§ WHAT NEEDS TO BE DONE: Instruction for the entries that follow: retype exactly the lines from the line with "1919x1267 pixels." to the line with "You are a computer-use agent. This", both included, and omit all others.

- - -

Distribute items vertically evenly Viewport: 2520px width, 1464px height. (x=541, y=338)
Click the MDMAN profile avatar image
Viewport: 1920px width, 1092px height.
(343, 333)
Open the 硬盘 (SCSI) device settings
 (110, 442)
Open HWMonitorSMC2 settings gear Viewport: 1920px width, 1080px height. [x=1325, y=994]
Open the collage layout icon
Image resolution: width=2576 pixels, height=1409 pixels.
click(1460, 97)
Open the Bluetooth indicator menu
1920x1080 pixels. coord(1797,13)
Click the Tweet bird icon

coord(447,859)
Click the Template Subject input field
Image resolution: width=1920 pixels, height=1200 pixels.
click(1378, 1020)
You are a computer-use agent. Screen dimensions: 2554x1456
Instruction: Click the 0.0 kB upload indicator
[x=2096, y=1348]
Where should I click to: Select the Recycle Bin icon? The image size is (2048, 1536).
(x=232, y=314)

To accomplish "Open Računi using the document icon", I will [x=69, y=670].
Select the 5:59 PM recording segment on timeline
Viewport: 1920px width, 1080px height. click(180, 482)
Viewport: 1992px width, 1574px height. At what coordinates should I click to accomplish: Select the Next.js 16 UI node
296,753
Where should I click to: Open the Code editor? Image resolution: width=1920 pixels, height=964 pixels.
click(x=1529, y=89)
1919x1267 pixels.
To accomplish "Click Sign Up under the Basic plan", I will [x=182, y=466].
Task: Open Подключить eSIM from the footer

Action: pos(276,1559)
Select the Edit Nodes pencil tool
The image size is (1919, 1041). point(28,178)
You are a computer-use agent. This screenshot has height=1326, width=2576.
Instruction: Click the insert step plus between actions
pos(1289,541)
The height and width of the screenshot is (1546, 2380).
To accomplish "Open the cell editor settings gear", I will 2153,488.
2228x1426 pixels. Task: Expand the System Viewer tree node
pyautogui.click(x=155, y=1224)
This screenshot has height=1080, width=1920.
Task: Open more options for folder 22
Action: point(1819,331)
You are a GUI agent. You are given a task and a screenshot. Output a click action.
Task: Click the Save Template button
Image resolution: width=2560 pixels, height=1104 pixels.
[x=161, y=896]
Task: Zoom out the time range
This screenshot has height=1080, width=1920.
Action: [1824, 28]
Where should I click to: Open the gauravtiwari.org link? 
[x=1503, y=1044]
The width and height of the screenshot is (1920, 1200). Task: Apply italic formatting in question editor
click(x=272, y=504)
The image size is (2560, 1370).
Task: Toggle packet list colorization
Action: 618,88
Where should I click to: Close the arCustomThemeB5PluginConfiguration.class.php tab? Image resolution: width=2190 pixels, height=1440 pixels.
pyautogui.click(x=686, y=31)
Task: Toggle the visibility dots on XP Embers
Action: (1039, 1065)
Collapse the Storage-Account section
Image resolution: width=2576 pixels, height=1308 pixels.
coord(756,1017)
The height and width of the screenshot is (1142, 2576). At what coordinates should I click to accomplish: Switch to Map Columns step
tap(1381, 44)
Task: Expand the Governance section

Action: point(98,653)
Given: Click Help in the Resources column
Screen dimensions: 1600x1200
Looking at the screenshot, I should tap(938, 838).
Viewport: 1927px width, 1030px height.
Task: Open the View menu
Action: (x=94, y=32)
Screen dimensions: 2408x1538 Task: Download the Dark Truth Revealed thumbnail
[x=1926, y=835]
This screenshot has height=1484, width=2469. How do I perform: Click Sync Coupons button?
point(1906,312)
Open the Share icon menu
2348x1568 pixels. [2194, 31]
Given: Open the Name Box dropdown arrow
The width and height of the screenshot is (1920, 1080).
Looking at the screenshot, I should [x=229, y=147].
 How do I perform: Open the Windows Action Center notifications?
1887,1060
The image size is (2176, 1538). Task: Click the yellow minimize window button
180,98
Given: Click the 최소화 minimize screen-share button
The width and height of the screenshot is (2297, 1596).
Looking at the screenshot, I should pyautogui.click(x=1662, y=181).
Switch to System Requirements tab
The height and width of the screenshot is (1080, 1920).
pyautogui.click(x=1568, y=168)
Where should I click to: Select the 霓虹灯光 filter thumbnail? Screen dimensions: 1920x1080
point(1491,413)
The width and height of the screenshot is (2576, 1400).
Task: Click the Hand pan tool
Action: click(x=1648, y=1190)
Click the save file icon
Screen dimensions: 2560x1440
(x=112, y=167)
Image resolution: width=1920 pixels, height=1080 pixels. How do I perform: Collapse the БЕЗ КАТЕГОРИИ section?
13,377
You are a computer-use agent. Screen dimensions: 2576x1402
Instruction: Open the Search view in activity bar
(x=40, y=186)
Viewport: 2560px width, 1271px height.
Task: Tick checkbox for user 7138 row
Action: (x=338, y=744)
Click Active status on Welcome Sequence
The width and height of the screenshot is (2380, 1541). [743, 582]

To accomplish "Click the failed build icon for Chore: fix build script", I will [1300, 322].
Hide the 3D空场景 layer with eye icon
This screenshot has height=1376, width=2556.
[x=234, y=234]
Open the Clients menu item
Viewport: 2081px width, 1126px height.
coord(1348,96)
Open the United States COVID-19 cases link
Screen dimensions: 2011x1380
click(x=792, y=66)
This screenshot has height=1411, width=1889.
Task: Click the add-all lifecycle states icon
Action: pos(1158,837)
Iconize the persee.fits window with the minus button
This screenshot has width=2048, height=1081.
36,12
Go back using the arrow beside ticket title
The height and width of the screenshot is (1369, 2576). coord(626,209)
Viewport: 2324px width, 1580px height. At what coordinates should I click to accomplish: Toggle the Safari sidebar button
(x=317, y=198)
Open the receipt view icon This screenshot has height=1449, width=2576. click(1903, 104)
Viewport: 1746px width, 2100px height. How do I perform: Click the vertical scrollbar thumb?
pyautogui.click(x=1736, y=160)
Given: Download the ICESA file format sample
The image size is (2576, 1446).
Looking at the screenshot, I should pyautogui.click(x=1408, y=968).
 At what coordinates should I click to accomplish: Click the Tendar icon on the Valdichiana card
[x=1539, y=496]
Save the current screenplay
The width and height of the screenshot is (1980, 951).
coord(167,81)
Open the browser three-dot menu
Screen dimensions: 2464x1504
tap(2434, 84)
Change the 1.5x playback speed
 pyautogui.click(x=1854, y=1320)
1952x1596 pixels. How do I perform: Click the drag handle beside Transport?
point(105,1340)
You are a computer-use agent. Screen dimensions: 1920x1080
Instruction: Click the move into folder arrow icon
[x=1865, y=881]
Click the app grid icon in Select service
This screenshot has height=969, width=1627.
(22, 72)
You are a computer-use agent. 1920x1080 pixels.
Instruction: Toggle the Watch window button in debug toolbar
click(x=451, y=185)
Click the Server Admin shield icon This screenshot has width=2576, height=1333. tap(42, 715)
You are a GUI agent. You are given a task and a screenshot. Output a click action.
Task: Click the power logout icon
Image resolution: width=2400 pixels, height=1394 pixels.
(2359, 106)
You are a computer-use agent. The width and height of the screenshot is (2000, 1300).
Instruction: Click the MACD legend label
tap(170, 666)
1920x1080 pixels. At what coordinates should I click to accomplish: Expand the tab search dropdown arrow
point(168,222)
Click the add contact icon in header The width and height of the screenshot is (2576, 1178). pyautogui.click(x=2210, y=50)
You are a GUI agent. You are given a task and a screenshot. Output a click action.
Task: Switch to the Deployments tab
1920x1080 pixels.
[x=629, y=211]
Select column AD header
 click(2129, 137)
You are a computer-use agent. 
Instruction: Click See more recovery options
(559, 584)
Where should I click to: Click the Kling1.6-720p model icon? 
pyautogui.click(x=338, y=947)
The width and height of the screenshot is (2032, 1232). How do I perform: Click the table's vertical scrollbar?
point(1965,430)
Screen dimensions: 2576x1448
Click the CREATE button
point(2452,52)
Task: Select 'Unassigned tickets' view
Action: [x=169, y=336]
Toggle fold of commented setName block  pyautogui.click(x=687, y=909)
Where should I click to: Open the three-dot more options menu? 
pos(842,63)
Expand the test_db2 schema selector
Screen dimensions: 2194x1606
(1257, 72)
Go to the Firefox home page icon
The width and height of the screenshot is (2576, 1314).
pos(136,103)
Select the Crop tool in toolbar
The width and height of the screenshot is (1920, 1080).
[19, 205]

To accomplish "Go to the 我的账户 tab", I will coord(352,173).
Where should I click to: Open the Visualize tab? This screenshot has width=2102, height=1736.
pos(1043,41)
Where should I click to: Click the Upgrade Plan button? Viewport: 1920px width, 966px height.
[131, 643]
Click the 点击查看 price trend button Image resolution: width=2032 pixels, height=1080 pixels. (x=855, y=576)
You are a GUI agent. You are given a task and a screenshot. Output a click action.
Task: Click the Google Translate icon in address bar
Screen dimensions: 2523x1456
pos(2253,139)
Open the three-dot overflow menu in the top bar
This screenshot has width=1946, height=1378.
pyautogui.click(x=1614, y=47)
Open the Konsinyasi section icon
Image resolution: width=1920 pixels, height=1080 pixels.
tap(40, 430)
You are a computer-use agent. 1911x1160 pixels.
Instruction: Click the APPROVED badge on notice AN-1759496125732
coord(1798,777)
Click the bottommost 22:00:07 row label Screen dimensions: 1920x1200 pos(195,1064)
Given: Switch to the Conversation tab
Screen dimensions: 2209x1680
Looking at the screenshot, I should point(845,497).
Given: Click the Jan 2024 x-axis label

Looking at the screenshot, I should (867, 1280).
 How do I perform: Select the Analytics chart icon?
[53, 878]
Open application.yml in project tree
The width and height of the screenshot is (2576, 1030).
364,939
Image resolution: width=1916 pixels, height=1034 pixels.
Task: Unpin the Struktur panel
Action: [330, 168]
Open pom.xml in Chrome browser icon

- - -

§ TASK RESPONSE:
1919x1267 pixels.
To accomplish "Click Sign Up under the Basic plan", I will [x=182, y=466].
Task: Open Подключить eSIM from the footer

Action: pos(276,1559)
Select the Edit Nodes pencil tool
The image size is (1919, 1041). point(28,178)
You are a computer-use agent. This screenshot has height=1326, width=2576.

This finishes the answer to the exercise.